Tom e Jerry animaram a minha infância e passaram a fazer parte do meu imaginário para sempre. Adorava aquelas corridas tontas em que o Jerry envolvia o Tom e vice-versa. Tomava partido ora por um ora por outro e, sempre pelos dois, no fim de contas. Talvez fosse tendenciosamente a favor do mais pequeno, por ele ser mais pequeno, mas sem nunca condenar o maior pelo simples facto de ser maior! Agora, olhando para essas memórias, percebo que nutro uma simpatia espontânea pelos roedores e que adoro felinos. "Ratinha" é um nome carinhoso que se ouve com frequência no seio de casais portugueses, quando noutras partes do globo, "ma petite chatte" ou "pussy cat" são mais frequentes em manifestações íntimas.
Outros ratos vivem no mundo de fantasia do insconsciente: Mickey, Topo Giggio e Ratatui são alguns exemplos, que alimentam os ideologemas do nosso imaginário conceptual, com o uso de alegorias, metáforas,símbolos e mitos, construíndo e desconstruíndo o nosso discurso interno quanto à tradução que fazemos da realidade social, económica, política e cultural em que vivemos.
Mas também há aqueles que têm dos ratos uma imagem bem diferente, vendo neles uma ameaça, sentindo-os como rivais e potenciais inimigos ou então, servem-se deles para propósitos nem sempre óbvios - para os ratos, claro.
Lembro-me, por exemplo, de Robinson Crusoe, naqueles tempos na ilha, em que teve de usar de estratégia para garantir a sobrevivência. Era necessário preservar os grãos de cereais da ameaça dos ratos. E, Robinson, astuto, conhecedor da população de bichos da ilha, preparou, cautelosamente a armadilha. Havia duas castas de ratos: os cinzentos que eram autóctones e os negros que tinham vindo nos navios e que, posteriormente, tinham proliferado. Eram uma séria ameaça para a sua colheita de grãos. Robinson decidiu sacrificar uma pequena parte dos cereais para os atrair:
«Espalhou então dois sacos de cereal pela pradaria, tendo primeiro traçado com os grãos um fino rasto que partia da gruta. (…) Ao cair da noite, os pretos vieram em grande número recuperar os grãos que, certamente, consideravam sua propriedade. Os cinzentos juntaram-se para repelirem essa súbita invasão. A batalha desenrolou-se. Parecia que uma tempestade levantava por toda a parte pequenos jactos de areia. Os pares de combatentes rolavam como bolas vivas, ao mesmo tempo que uma chiadeira ensurdecedora subia do solo. O resultado do combate era previsível.»

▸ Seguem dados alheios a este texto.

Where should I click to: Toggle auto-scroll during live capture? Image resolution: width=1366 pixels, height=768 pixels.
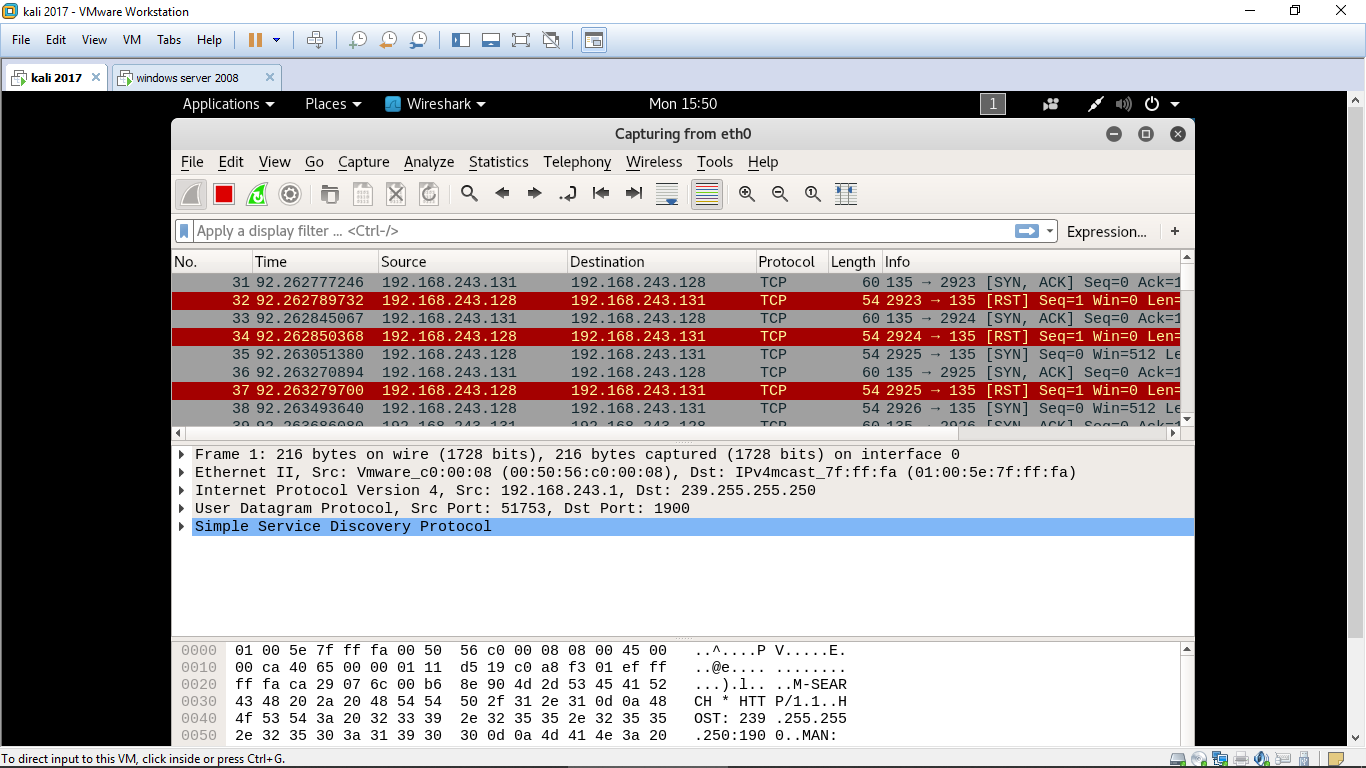tap(667, 194)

in "Sexta_feira ou a Vida Selvagem", Michel Tournier
As duas castas de ratos dizimaram-se mutuamente e Robinson ficou com os grãos todos para ele.
Sem falsos pudores e consciente da existência de bastidores, não quero participar em lutas de ratos, no palco da Educação e Formação de Adultos em Portugal.
Quero manter os olhos bem abertos, de preferência, sob o "véu da ignorância" de Rawls.
Quero perceber em que batalhas nos querem envolver e por que razão o querem fazer.
Quero participar na construção de um país maior perspetivado para a Aprendizagem ao Longo da Vida em que o sujeito aprendente se reconhece como agente da sua formação contínua, assumindo princípios de vida que incluem respeito, igualdade, transparência, autonomia e confiança na construção de uma identidade em que a partilha de experiências seja uma porta aberta para o desenvolvimento.
Cidadãos mais qualificados constroem uma sociedade mais justa, porque a compreendem melhor.